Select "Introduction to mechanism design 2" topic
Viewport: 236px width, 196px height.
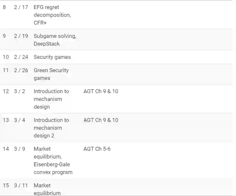[51, 128]
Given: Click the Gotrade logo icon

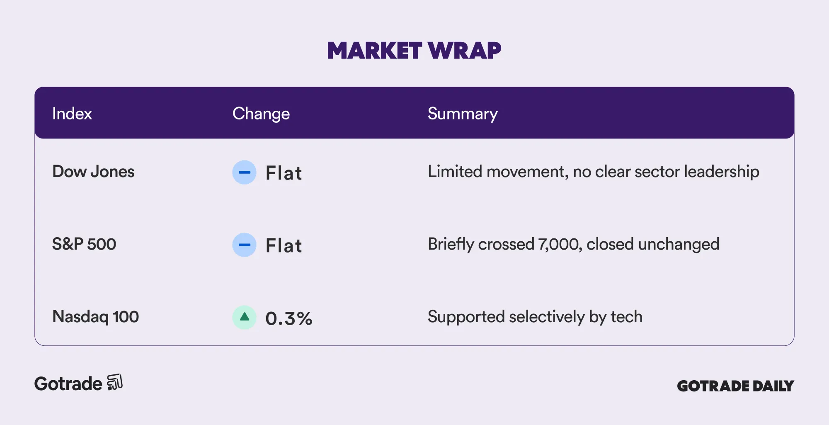Looking at the screenshot, I should pyautogui.click(x=115, y=382).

Assigned task -
Copy the listing above in full and exactly, but omit each picture that it holds.

Exercise result -
Select "Introduction to mechanism design 2" topic
Viewport: 236px width, 196px height.
[51, 128]
Given: Click the Gotrade logo icon

Looking at the screenshot, I should pyautogui.click(x=115, y=382).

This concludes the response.